TPAAF 2026 Optimalkan Sport Science untuk Pengembangan Pemain Muda
Ringkasan Berita:
TPAAF 2026 akan menerapkan sport science untuk mendukung statistik individu pemain.
FFI menilai pendekatan berbasis data sebagai masa depan pembinaan olahraga.
Fokus kompetisi pelajar adalah pengembangan pemain, bukan tekanan ke timnas.
Statistik mencakup passing sukses, peluang, gol, assist, hingga kontribusi bertahan.
TPAAF 2026 digelar di 20 kota dengan lebih dari 700 tim pelajar.
TRIBUNJATIMTIMUR.COM, Jakarta - Kompetisi futsal antarpelajar SMA besutan Tribun Network, Tribun Putih Abu-Abu Futsal (TPAAF) 2026, akan mengoptimalkan penerapan sport science dalam penyelenggaraannya.
SIstem ini untuk memperkuat pencatatan dan analisis statistik individu pemain selama kompetisi berlangsung. Pendekatan berbasis data tersebut diharapkan membantu proses evaluasi performa sekaligus mendukung pengembangan kualitas pemain sejak usia sekolah.
Di era olahraga modern, penggunaan data statistik dan peran sport analyst menjadi bagian penting dalam strategi pembinaan. Analisis performa berbasis data kini menjadi rujukan pelatih dalam memantau perkembangan teknik, taktik, hingga konsistensi pemain.
Ketua Umum Federasi Futsal Indonesia (FFI), Michael Victor Sianipar, menyambut positif rencana optimalisasi sport science di TPAAF 2026.
“Soal statistik dan sport science, ini adalah masa depan olahraga. Di tim nasional, kami sudah menggunakan data analytics untuk menganalisis performa pemain secara detail,” ujar Michael dalam podcast bersama Tribunnews, Selasa (24/2/2026).
Ia menegaskan, pendekatan berbasis data di kompetisi pelajar bukan ditujukan untuk mencari pemain tim nasional secara instan.
“Kami sangat mendukung jika pendekatan ini mulai dikenalkan di kompetisi pelajar. Bukan untuk mencari pemain timnas, tetapi untuk membantu pemain berkembang,” sambungnya.
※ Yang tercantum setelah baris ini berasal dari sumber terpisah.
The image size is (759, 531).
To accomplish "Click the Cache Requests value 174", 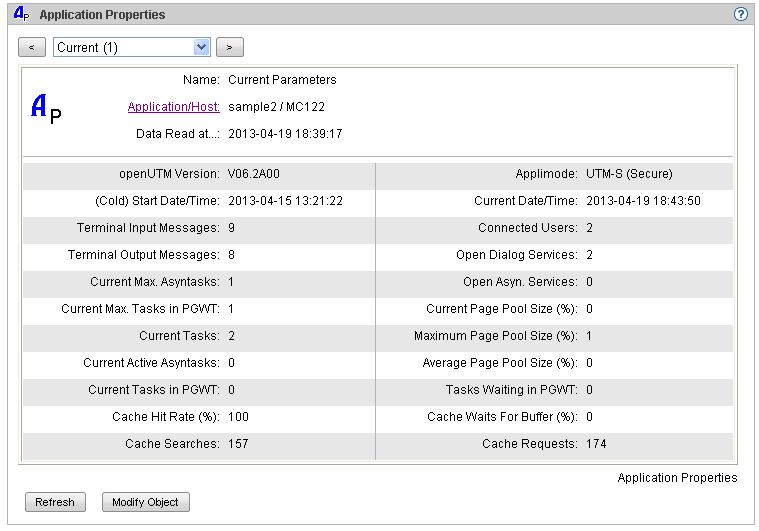I will [596, 444].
Menurut Michael, fokus utama kompetisi usia sekolah adalah pengembangan individu dan tim. Fondasi teknik, pemahaman taktik, serta mental bertanding harus dibentuk sejak dini.
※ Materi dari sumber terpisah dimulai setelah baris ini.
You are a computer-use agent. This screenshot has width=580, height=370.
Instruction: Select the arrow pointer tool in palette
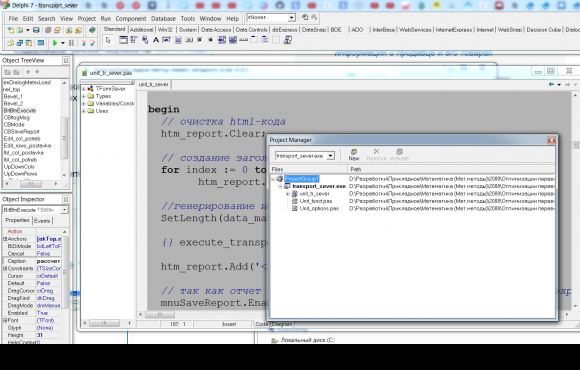coord(108,40)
“Fokus utama kompetisi pelajar adalah pengembangan individu dan tim, bukan tekanan berlebihan soal timnas. Kalau fondasinya kuat, ujungnya tetap ke tim nasional,” terangnya.
Ia menambahkan, ketika kualitas pemain sudah terbentuk dengan baik, proses talent scouting akan berjalan secara alami. Para pencari bakat berpeluang merekrut pemain ke klub profesional hingga memperkuat Timnas Indonesia, baik di level U-19 maupun senior.
Statistik Individu Jadi Instrumen Evaluasi
CEO Tribun Network, Dahlan Dahi, menilai penerapan statistik individu dalam TPAAF 2026 sebagai langkah strategis.
"Ya, itu bagus. Karena dengan statistik, kita jadi tahu berapa passing sukses, berapa banyak peluang mencetak gol, gol, assist, hingga aspek bertahan. Soal penerapannya seperti apa, nanti kita jalani bersama, karena ini juga masih tahap awal,” ujar Dahlan.
Menurutnya, data statistik akan memberikan gambaran objektif mengenai kontribusi pemain di lapangan. Catatan seperti akurasi umpan, peluang tercipta, gol, assist, hingga kontribusi bertahan dapat menjadi dasar evaluasi yang lebih terukur.
TPAAF 2026 direncanakan berlangsung di 20 kota di Indonesia dengan partisipasi lebih dari 700 tim pelajar.